United Airlines is deepening its planned domestic capacity cuts as Delta Air Lines and American Airlines on Tuesday each announced its own capacity reduction plans due to the Covid-19 outbreak.
Delta is reducing international capacity by up to 25 percent and domestic capacity by up to 15 percent, the carrier announced. Transpacific capacity will be down 65 percent, and transatlantic capacity will decrease as much as 20 percent. Routes to Latin America have the smallest reduction planned, down 5 percent.
The capacity reductions are in addition to other cost-cutting measures, including a companywide hiring freeze, parking aircraft, pushing up retirements of older aircraft and deferring $50 million in capital expenditures, according to Delta.

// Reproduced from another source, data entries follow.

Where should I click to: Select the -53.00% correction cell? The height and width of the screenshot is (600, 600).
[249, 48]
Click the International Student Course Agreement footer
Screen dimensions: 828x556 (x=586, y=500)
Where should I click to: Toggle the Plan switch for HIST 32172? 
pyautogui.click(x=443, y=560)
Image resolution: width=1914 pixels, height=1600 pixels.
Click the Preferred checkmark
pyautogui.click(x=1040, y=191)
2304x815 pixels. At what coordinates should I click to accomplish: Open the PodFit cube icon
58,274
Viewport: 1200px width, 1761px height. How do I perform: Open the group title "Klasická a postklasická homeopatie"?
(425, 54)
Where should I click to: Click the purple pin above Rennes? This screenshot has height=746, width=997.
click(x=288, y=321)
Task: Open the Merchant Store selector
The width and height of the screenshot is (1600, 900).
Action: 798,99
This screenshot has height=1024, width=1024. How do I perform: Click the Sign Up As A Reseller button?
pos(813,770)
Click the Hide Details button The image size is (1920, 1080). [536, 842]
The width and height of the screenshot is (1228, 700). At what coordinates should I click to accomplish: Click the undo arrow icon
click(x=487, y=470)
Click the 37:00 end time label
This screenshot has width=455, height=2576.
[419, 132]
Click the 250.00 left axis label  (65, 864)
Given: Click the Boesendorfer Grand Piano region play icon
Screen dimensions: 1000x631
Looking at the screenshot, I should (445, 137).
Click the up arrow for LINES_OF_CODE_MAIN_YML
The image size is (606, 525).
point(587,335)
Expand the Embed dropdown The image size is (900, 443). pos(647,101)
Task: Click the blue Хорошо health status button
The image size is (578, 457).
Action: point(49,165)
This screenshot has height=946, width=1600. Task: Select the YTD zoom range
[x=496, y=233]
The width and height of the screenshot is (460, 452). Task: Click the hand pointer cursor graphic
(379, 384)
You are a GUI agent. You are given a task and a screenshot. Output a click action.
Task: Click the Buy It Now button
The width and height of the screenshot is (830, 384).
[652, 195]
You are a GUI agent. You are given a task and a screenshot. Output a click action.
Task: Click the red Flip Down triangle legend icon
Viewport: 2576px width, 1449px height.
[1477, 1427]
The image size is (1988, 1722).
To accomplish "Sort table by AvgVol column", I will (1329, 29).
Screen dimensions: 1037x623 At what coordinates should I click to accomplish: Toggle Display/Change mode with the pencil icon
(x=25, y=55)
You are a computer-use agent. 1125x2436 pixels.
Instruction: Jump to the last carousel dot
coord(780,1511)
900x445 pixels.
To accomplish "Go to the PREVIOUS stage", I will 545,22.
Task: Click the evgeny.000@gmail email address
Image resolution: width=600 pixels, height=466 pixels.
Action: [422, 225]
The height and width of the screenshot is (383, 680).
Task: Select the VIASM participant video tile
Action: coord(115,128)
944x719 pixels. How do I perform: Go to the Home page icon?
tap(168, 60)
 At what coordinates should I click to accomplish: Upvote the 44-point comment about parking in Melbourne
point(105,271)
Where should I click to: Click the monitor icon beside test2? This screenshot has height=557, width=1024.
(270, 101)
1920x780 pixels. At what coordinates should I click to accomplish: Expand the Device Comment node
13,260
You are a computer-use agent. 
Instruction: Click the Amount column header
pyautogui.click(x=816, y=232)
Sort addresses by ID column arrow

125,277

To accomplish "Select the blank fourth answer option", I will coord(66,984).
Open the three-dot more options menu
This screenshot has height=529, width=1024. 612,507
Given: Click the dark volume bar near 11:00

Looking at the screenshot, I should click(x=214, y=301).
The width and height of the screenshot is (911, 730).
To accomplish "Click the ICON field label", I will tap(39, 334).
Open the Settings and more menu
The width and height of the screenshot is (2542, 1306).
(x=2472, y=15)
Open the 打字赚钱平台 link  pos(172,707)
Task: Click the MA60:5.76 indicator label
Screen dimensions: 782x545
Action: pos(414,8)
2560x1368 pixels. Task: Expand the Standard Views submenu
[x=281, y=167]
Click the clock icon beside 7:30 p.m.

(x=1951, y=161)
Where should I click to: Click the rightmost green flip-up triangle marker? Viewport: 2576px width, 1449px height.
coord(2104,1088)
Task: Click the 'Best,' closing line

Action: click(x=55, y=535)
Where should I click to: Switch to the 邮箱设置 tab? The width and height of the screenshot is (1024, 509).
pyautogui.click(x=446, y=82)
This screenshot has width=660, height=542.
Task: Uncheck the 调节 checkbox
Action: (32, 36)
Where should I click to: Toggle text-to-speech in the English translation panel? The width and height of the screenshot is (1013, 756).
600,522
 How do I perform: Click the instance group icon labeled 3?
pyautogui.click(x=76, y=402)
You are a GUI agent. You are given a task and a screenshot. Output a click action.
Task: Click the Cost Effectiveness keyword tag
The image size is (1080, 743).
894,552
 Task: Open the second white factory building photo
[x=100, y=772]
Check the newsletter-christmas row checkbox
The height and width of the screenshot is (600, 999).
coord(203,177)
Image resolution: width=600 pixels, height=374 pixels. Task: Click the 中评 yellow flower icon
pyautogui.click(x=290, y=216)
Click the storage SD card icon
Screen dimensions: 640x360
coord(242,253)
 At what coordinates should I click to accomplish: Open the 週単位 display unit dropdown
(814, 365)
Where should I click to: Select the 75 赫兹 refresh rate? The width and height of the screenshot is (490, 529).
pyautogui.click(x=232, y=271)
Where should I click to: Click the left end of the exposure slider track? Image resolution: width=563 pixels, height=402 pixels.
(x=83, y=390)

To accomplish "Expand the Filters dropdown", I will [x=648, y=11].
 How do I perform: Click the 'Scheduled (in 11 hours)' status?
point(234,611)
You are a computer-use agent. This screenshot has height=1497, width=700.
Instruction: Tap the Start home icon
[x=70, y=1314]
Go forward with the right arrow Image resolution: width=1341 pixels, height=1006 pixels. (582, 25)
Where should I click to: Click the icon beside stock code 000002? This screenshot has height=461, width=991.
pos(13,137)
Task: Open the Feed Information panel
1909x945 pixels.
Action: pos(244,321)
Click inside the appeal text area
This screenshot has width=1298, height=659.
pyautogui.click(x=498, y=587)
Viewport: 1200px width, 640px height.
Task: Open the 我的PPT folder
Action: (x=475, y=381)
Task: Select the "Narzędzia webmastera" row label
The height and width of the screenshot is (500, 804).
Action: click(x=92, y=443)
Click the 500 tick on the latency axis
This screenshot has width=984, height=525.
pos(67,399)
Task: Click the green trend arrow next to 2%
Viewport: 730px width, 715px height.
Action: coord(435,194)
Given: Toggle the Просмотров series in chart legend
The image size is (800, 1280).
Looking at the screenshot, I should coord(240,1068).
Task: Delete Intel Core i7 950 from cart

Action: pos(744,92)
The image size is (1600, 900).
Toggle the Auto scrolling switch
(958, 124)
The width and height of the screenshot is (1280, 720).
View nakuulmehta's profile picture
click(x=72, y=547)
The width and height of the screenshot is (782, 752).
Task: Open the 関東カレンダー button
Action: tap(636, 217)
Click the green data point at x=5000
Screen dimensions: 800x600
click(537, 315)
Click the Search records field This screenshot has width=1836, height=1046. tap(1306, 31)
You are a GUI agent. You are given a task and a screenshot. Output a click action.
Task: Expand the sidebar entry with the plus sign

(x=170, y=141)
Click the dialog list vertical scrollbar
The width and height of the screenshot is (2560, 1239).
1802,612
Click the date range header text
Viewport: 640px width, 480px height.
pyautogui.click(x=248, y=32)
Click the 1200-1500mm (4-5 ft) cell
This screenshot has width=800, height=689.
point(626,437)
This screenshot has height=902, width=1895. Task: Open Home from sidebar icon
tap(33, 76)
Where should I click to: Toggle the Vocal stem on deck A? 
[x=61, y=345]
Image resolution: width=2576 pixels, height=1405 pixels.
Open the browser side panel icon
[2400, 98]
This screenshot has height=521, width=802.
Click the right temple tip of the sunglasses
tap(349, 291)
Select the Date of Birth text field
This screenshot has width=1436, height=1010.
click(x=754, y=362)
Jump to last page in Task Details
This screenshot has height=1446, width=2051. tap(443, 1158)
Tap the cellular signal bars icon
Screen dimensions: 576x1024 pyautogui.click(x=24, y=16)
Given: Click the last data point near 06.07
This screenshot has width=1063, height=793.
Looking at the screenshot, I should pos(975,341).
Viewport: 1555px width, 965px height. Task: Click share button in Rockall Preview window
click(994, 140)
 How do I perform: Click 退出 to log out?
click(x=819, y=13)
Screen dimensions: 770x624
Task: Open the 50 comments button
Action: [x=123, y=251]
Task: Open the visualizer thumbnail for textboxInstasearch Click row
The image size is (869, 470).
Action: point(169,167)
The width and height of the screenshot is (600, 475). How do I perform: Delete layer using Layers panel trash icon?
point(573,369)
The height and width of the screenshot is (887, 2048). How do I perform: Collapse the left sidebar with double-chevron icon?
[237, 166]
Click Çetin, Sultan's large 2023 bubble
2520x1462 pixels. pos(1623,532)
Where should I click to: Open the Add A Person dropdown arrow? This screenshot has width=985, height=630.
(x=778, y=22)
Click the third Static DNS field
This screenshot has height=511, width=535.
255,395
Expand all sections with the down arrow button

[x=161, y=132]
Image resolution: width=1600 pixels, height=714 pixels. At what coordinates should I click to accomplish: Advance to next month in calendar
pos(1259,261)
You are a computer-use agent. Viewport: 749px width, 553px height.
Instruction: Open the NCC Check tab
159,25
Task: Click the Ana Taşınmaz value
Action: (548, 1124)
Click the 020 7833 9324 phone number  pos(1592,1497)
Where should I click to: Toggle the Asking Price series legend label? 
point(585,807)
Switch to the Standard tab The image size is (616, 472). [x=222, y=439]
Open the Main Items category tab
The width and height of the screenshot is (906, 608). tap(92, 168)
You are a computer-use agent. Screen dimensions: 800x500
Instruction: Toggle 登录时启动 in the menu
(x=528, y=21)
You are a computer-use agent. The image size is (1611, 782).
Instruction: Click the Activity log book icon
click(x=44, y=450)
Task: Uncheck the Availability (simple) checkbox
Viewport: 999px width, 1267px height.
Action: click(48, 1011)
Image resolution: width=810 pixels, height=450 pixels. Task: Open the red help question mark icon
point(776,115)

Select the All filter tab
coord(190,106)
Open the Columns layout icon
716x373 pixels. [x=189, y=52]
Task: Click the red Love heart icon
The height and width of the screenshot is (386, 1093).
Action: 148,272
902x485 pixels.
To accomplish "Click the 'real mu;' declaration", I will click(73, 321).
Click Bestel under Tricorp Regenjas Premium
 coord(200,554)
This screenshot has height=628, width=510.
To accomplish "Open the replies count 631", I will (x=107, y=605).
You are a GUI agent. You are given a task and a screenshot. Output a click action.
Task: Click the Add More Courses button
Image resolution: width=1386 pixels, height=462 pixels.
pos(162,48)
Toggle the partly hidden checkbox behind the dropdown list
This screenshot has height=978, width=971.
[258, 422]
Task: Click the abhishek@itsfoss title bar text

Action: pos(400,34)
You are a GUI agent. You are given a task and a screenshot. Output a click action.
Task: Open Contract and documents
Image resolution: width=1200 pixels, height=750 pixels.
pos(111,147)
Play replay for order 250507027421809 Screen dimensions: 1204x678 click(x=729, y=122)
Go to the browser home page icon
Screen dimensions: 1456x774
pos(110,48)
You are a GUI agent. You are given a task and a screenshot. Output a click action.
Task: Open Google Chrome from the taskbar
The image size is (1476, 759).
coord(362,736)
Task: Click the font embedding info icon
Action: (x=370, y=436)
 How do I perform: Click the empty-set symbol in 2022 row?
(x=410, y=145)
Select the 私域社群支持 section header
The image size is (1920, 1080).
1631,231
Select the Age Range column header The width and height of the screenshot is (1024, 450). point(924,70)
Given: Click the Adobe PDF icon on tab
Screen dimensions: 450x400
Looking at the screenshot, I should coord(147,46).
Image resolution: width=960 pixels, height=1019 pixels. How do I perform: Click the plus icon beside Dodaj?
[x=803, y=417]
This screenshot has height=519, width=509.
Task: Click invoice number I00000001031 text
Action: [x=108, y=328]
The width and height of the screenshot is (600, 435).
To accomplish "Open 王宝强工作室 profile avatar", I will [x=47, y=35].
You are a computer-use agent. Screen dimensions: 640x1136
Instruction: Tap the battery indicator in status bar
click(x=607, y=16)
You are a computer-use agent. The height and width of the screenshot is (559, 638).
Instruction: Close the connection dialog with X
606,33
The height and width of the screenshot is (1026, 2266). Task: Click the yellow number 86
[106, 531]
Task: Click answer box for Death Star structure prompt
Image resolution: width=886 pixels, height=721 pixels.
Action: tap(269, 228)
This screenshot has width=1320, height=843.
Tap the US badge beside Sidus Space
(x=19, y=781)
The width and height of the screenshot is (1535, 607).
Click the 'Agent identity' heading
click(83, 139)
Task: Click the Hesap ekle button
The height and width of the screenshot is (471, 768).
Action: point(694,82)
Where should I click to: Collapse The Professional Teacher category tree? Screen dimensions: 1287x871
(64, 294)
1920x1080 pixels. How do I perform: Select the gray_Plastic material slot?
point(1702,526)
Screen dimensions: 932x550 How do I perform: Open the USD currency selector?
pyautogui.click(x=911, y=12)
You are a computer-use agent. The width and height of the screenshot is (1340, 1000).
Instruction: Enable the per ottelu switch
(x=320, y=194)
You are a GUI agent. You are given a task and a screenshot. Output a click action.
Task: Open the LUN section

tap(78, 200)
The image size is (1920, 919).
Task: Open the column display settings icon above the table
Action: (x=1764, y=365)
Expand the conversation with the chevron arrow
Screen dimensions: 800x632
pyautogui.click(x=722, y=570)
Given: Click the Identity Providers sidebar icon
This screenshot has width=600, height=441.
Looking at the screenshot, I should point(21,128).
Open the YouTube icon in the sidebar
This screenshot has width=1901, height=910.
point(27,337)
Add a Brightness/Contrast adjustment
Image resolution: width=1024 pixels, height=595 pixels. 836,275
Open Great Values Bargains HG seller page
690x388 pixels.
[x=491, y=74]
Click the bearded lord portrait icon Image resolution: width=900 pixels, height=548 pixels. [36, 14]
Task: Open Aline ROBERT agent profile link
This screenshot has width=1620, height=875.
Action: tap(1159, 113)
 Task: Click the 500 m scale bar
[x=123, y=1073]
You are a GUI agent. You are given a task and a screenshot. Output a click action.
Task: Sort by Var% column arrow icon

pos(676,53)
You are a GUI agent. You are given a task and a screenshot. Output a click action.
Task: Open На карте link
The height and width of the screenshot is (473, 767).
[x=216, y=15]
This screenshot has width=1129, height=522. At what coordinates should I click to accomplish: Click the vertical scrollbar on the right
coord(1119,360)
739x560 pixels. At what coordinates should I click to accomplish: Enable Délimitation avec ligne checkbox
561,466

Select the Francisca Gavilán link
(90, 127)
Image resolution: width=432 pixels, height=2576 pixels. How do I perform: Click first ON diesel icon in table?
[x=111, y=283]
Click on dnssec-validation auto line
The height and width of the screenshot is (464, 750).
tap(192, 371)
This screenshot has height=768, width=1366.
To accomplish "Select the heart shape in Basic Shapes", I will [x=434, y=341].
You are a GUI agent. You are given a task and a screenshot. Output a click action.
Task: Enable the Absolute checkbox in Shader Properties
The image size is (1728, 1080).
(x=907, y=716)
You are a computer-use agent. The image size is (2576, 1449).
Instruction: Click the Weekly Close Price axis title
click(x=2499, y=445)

American Airlines announced a 10 percent cut in its international summer capacity, including a 55 percent reduction on Pacific routes. On domestic routes, it has cut capacity by 7.5 percent for April, on routes with "robust schedule patterns" where travelers can be easily re-accommodated, according to the carrier.
United, which already announced capacity cuts of 20 percent in international routes and 10 percent in domestic and Canadian routes for April, now also expects to cut May capacity by 20 percent and "proactively evaluate and cancel flights on a rolling 90-day basis" until there are signs of a demand recovery, according to an SEC filing. Both CEO Oscar Munoz and president Scott Kirby, who is scheduled to take over as CEO in May, are both forgoing their full base salaries through at least June 30, according to the filing.
All three of the largest U.S. carriers now are waiving change fees on any tickets for travel through April 30.
Amid the coronavirus outbreak, airlines around the world are enacting similar measures as the industry enters "unprecedented territory," according to a research note by Cowen's Helane Becker. Qantas, for one, is cutting international capacity by about 25 percent over the next six months, largely on routes from Australia to Asia and the United States. Most of the carrier's Airbus A380 fleet will be grounded, and CEO Alan Joyce will forgo his salary. Air France-KLM is cutting its European network by 25 percent and its long-haul network by 13 percent, and the group plans to cancel 3,600 flights this month.
"Companies continue to curtail business travel domestically and internationally, and we expect these travel bans to last through April, and likely into May," Becker wrote. "We believe that once the number of new novel Covid-19 viruses peak, and travelers return to the skies, airlines will discount ticket prices to the leisure customer to schedule demand."